◆ SELECTED PASSAGE
I live in CA and I made the biggest mistake of paying a contractor in full (I know, bad idea) in my area to work on my house. I had hired him last fall to paint my house and he did an amazing job. I hired him to paint the inside of my house and install a backsplash in my kitchen. I also hired him to install a sprinkler system in my yard. He created an invoice for the yard work and has only done about $250 of the $650 listed. About the backsplash, I'm not sure I got an invoice from him, but he started the work back in December of last year and never installed it even though I paid him in full. Now he comes by once every few weeks and digs a small hole here and there. I assume he's stringing me along. We never contracted for a completion date. Can I take him to court?
The next time I talk with him, should I give him a deadline to finish the work before asking for my money back or threatening taking him to court? We're already 2 and 1/2 months on the yard work (a project he said he'd have done in no less than 2 weeks) and 5 months on installing the backsplash. How do I handle a situation like this? Is there a fair and reasonable time frame for simple projects before a judge can rule that this guy has no intention of honoring his word? I'm in the hole about $800 with the guy. Not a huge amount, but enough to make it worth my while to get the money back (if not at least part of it). I just don't know how to handle the situation at this point. Probably worth noting is that I don't have any formal contracts drafted up between myself and this contractor. Just an invoice for the yard work and verbal agreements for the backsplash work in my kitchen.

◆ STATED TASK 1
Give again, word for word, the part of the contractor post that opens with the words containing "I live in CA" and closes with "take him to court?".
The contractor post and the listing after it come from separate sources.

◆ STORED DATA
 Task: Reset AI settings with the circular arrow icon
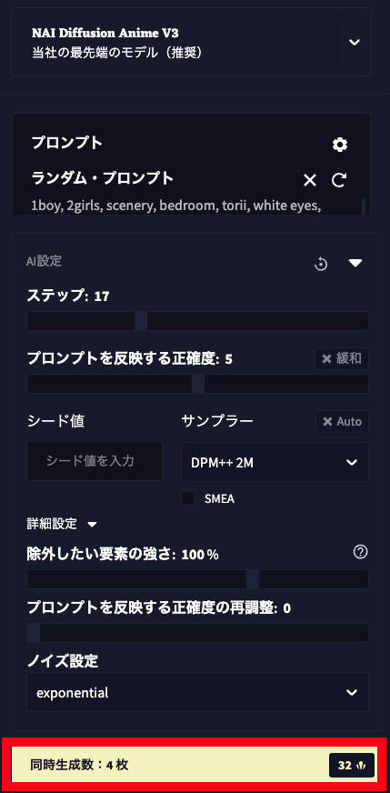coord(321,264)
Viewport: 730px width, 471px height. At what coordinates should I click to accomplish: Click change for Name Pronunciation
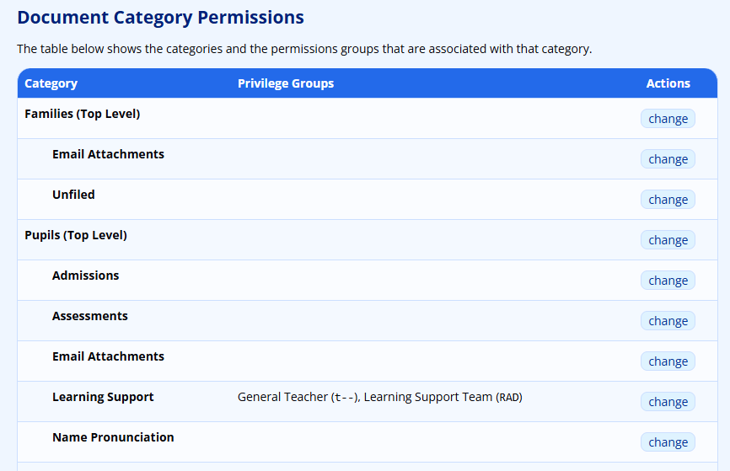coord(668,442)
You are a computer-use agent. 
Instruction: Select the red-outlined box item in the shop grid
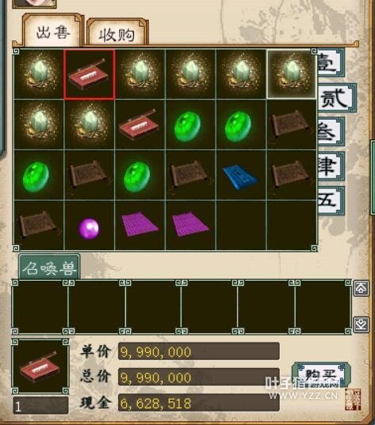[90, 74]
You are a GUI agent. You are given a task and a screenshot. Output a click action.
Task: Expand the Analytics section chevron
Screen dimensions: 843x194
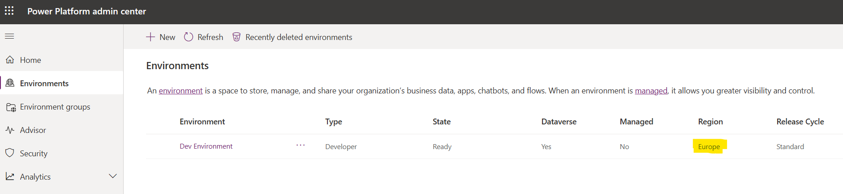point(113,176)
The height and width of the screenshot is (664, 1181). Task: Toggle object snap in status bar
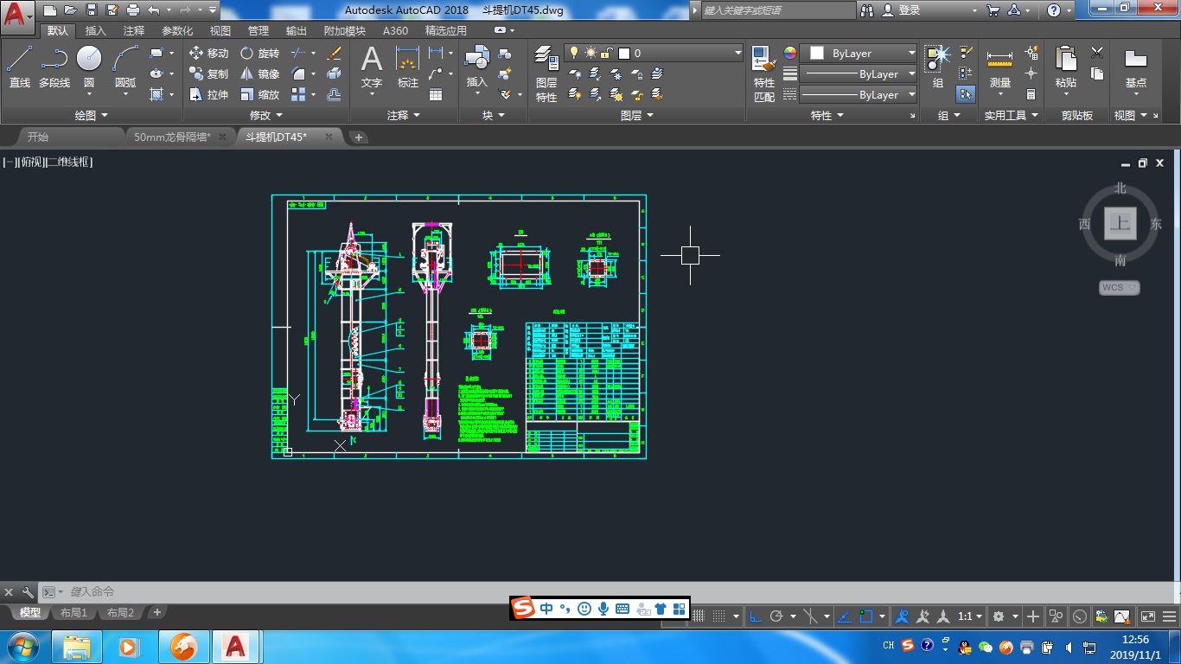pos(866,616)
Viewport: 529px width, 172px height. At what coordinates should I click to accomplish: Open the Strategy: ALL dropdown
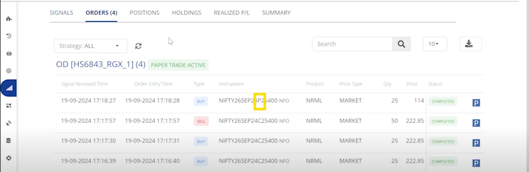click(x=90, y=46)
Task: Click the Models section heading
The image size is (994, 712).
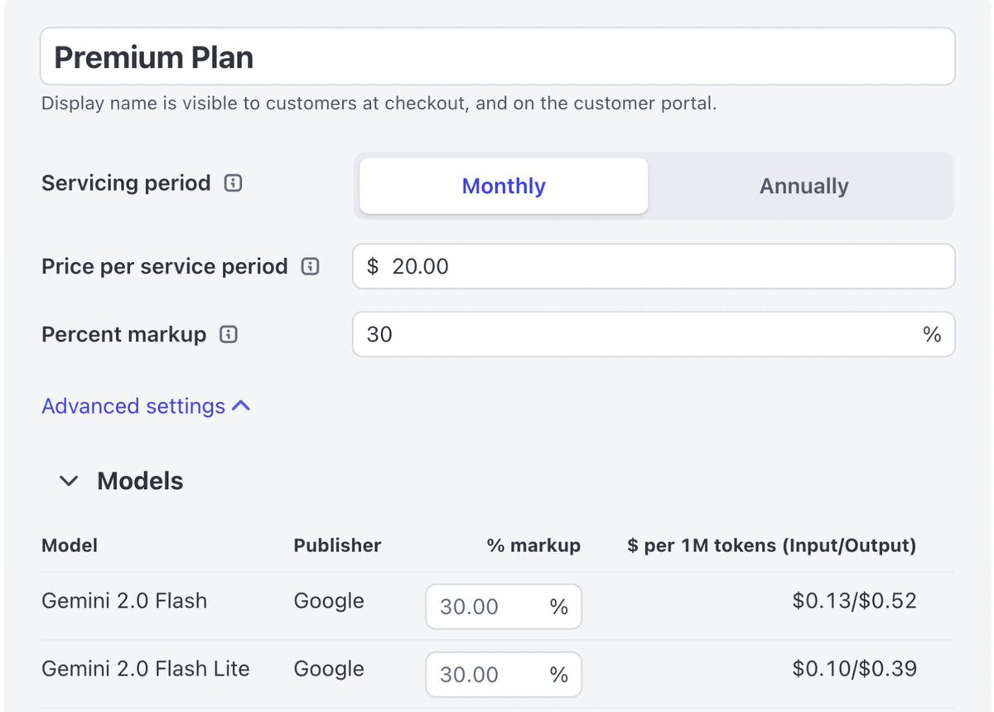Action: 140,482
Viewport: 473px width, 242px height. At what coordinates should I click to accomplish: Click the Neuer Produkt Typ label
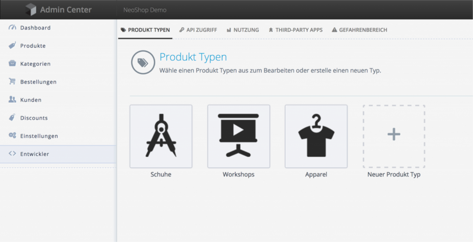pyautogui.click(x=394, y=174)
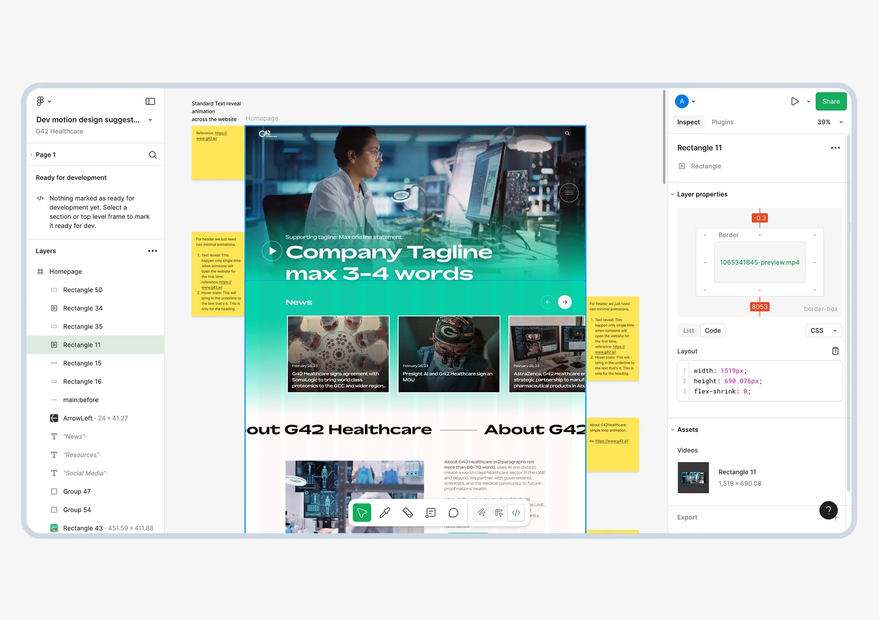Pick the eyedropper tool in the toolbar
Screen dimensions: 879x620
[385, 513]
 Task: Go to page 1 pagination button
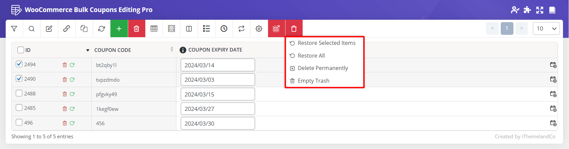pos(507,28)
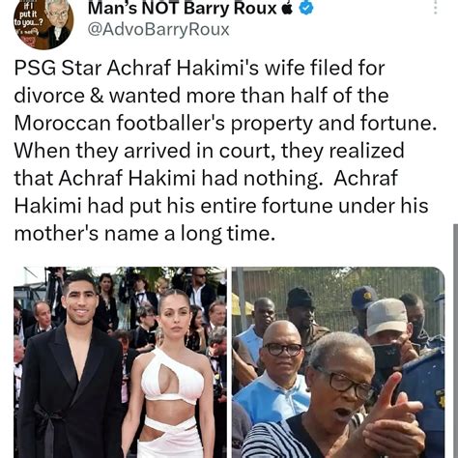Click the gray vertical scrollbar on the right edge
This screenshot has width=458, height=458.
(x=455, y=341)
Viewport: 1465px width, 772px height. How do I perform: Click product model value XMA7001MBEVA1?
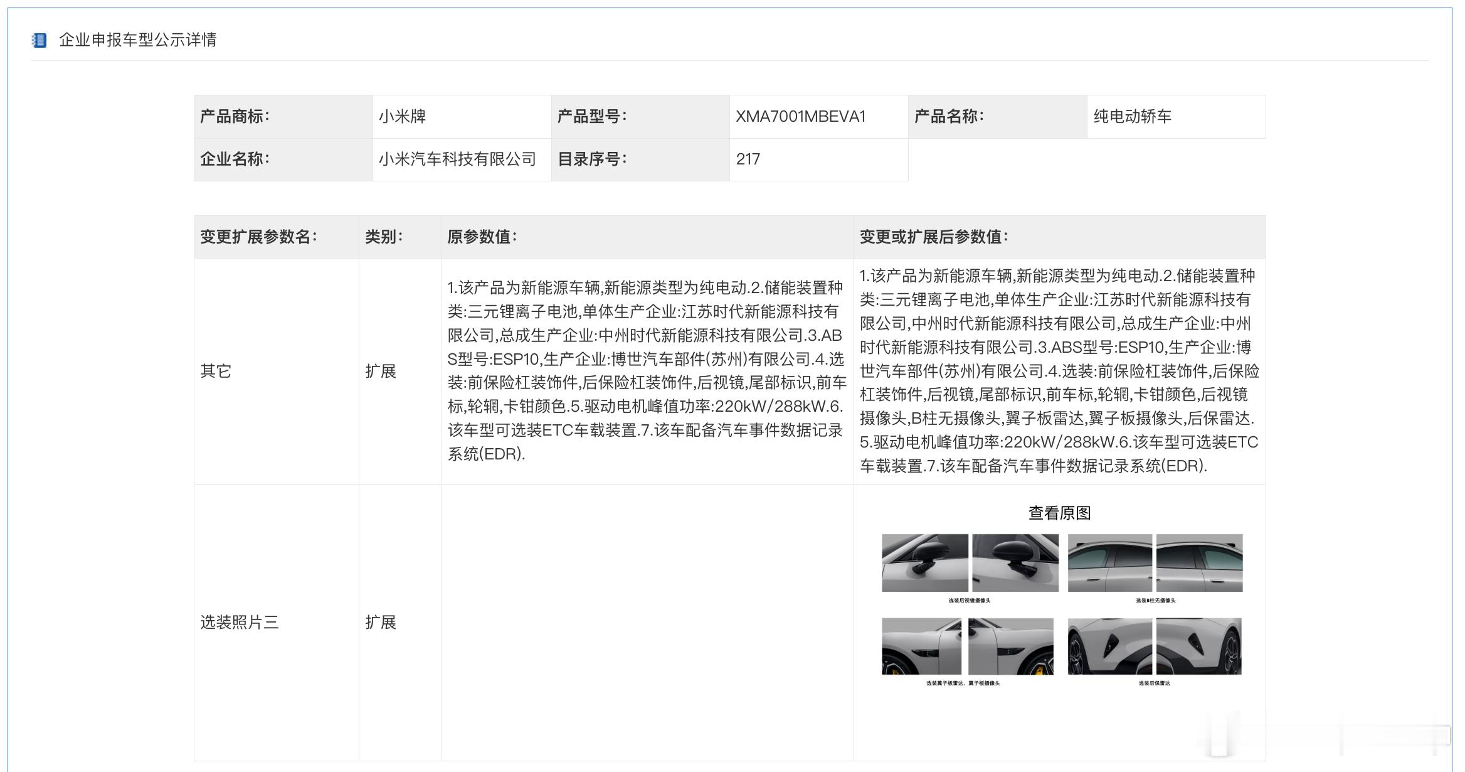click(x=800, y=117)
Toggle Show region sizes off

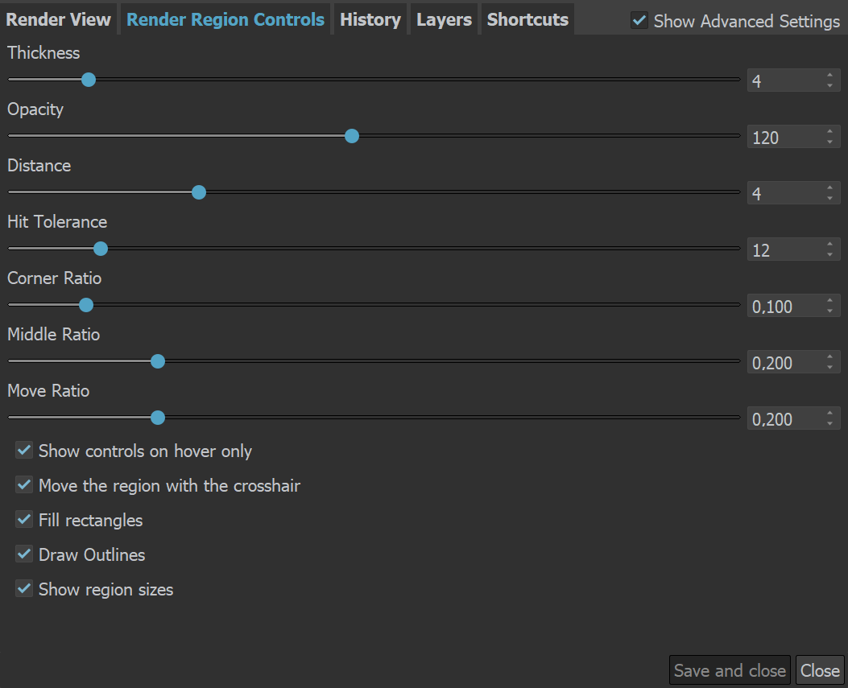(23, 588)
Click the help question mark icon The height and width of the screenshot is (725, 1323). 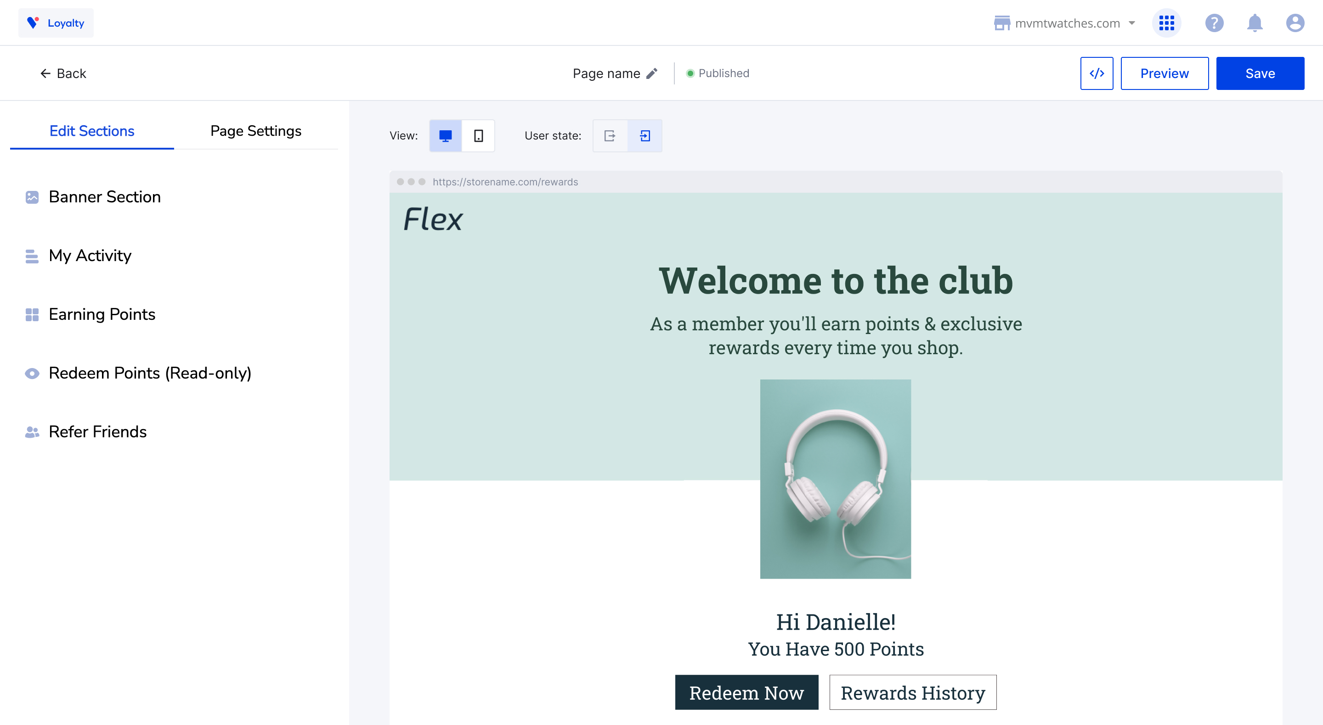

◆ STATED TASK 2
Transcribe the part of the listing that opens with the line containing "You are a GUI" and runs through the end of the listing, both ends included. Leave out the pictures.

◆ TASK RESULT 1
I live in CA and I made the biggest mistake of paying a contractor in full (I know, bad idea) in my area to work on my house. I had hired him last fall to paint my house and he did an amazing job. I hired him to paint the inside of my house and install a backsplash in my kitchen. I also hired him to install a sprinkler system in my yard. He created an invoice for the yard work and has only done about $250 of the $650 listed. About the backsplash, I'm not sure I got an invoice from him, but he started the work back in December of last year and never installed it even though I paid him in full. Now he comes by once every few weeks and digs a small hole here and there. I assume he's stringing me along. We never contracted for a completion date. Can I take him to court?

◆ TASK RESULT 2
You are a GUI agent. You are given a task and a screenshot. Output a click action.
Task: Expand the Analytics section chevron
Screen dimensions: 843x194
point(113,176)
The height and width of the screenshot is (664, 1181). Task: Toggle object snap in status bar
pos(866,616)
Viewport: 529px width, 172px height. At what coordinates should I click to accomplish: Open the Strategy: ALL dropdown
click(x=90, y=46)
Task: Click the Models section heading
The image size is (994, 712).
Action: 140,482
Viewport: 473px width, 242px height. At what coordinates should I click to accomplish: Click the Neuer Produkt Typ label
pyautogui.click(x=394, y=174)
Pick the eyedropper tool in the toolbar
Screen dimensions: 879x620
[385, 513]
 Task: Go to page 1 pagination button
pos(507,28)
Click the gray vertical scrollbar on the right edge
This screenshot has width=458, height=458.
(x=455, y=341)
Viewport: 1465px width, 772px height. How do I perform: Click product model value XMA7001MBEVA1?
click(x=800, y=117)
Toggle Show region sizes off

(23, 588)
Click the help question mark icon The height and width of the screenshot is (725, 1323). 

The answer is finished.